Drumming is an unequivocal masterpiece of singularly blinding focus. The title and cover art alone convey more about this landmark than any copious wordplay could aspire toward. It’s equivalent to Reich’s artistic kernel, a core sample taken from the root of his genius. The ideas contained herein were expanded and mutated into everything composed in the intervening years. This is the skeleton, the blueprint, the foundation.
Of course, it’s also a hypnotic masterpiece, a fully realized evocation of everything interesting about modern minimalism. The drum patterns evolve so quickly and naturally that when layers begin dissipating near the final movement in a slow decrescendo of complexity, the feeling is akin to being woken gently out of a deep slumber: peeling back comfortingly warm layers of blankets until the cool air sparks movement and consciousness. Emerging upon the final moments, the most immediate, compelling notion is to hit snooze and resume the dream, from the beginning. Drumming is a state one leaves reluctantly and with hesitation.

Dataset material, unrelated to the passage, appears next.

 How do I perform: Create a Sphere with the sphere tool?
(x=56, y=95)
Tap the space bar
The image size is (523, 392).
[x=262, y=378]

Thankfully, we need not wait until twilight to re-experience this particular dream.
[various releases exist, though check amazon for the version I’ve described, or cd universe where it’s a bit cheaper]
Excitingly innovative instrumental hip hop artist Dr. Who Dat? released Beyond 2morrow at the dawn of 2009. Yet nearly halfway through the year, there has been little in the way of challenge to this record’s supremacy in it’s natural habitat – repeated listens only reveal the grooves as deeper, the beats more layered, the compositions as wildly accomplished.

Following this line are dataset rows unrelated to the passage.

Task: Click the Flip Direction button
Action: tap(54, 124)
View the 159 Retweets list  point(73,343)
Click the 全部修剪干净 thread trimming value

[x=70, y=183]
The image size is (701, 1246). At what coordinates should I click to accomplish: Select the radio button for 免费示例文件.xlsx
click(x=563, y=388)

“Change. Change. Change. Chaaaaaaaang.”
Jump straight in and prepare to crack a smile as opener Lurk clears the path to a much jazzier, more soulful affair than the genre has been known for lately. Every aspect, from the vocals to the chunky bass lines to the classy woodwind samples and early-electronica organ tones absolutely bleeds feeling and spirit.
[grab this at boomkat, or in digital format at amazon]

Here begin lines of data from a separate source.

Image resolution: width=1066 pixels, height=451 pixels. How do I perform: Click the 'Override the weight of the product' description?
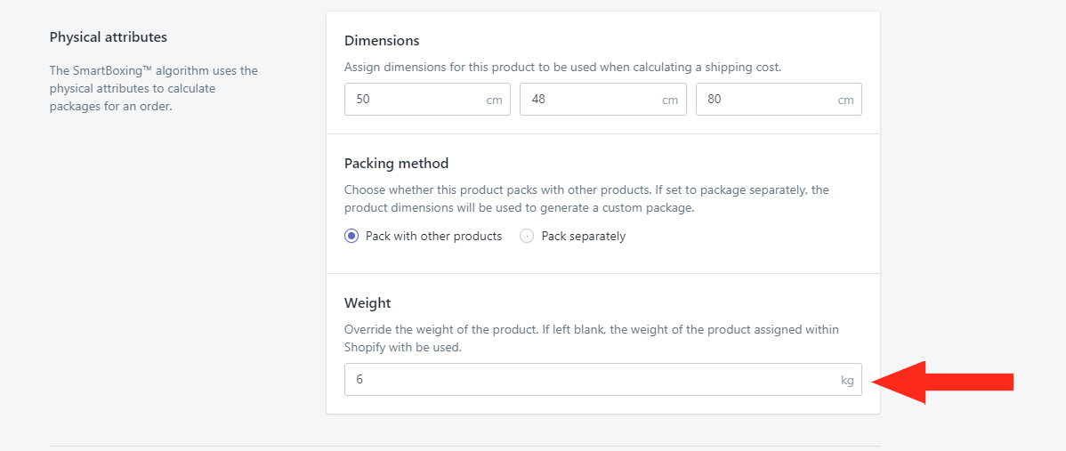(x=592, y=338)
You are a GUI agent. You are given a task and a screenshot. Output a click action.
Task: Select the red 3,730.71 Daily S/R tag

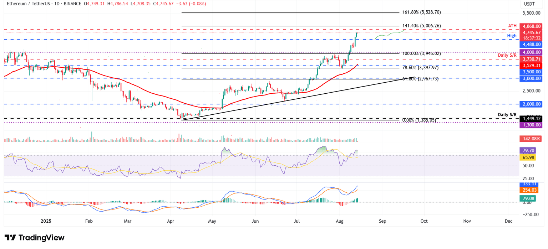pyautogui.click(x=531, y=59)
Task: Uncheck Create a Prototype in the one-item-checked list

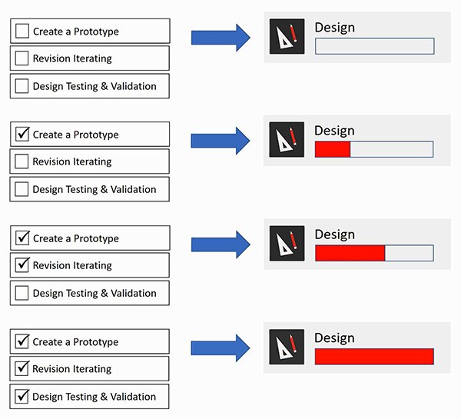Action: coord(22,135)
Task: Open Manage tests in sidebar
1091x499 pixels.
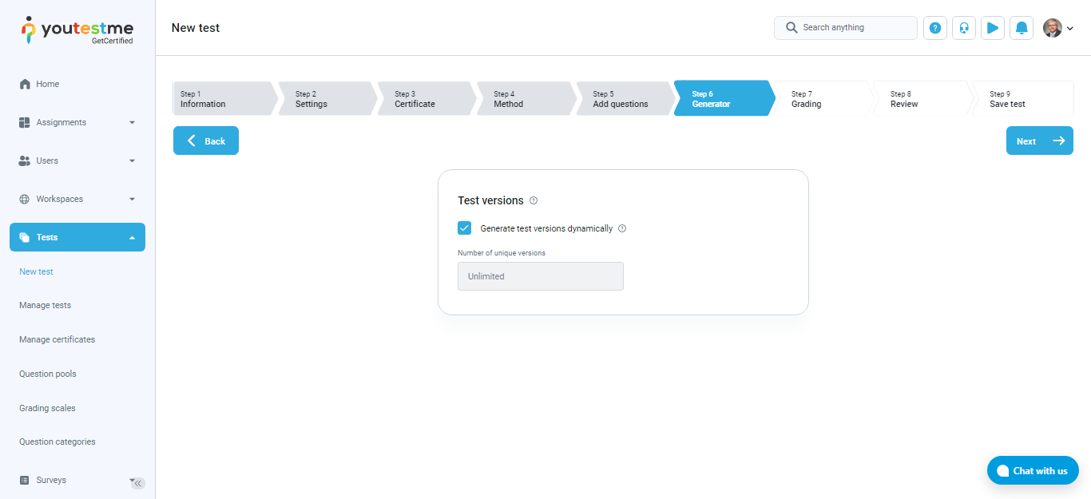Action: [45, 305]
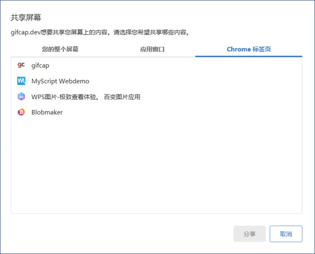Screen dimensions: 315x254
Task: Click the WPS图片 purple app icon
Action: click(x=21, y=97)
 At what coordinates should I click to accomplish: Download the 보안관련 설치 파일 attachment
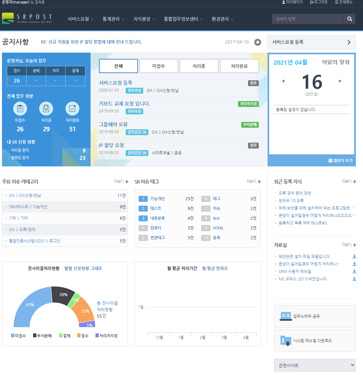pyautogui.click(x=354, y=256)
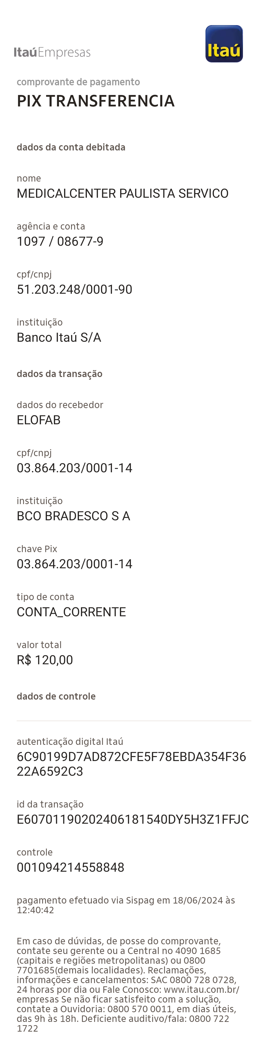Image resolution: width=268 pixels, height=1051 pixels.
Task: Select the recipient name ELOFAB
Action: (38, 420)
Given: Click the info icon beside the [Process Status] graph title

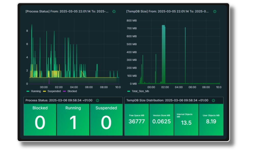Looking at the screenshot, I should pyautogui.click(x=114, y=11).
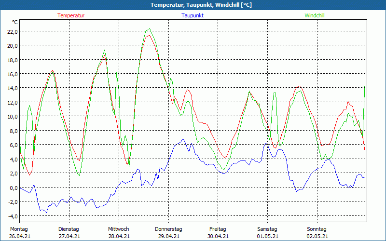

A jet engine blast of an aural rubdown. Love Spirals Downwards attained a unique perfection with this release, striking at the heart of what I consider love sounds – music which conveys the intimate, soothing nature of love itself. Music which can be a close companion in headphones, embracing worn psyches, calming fears, elevating a languid soul.
Tumbling down a vortex of gauzy electronic opulence, with Suzanne Perry’s siren cry as the only constant, this album is designed for losing oneself into shifting texture. Ostensibly a dreampop-based sound in atmosphere and tone, the immediacy and a sense of futurism derived via many surprising elements sprinkled throughout engender rapt attention. Love Spirals Downwards incorporates idm beats, afrobeat percussion, deep-as-dub bass lines and an ambient sensibility to drown everything in an opiate syrup. Overlaid are the most ethereal guitar lines since Slowdive left orbit – and a shoegazer’s narcotic intentions to back them up.
Getting down to brass tacks, I suggest one merely listen to the track Psyche to fully grasp the beauty of this work. If that one doesn’t bore straight through the frontal lobe to the brain stem and render jaws slack, I suggest taking a puff and then giving it another go. Lay back and let the waves wash over.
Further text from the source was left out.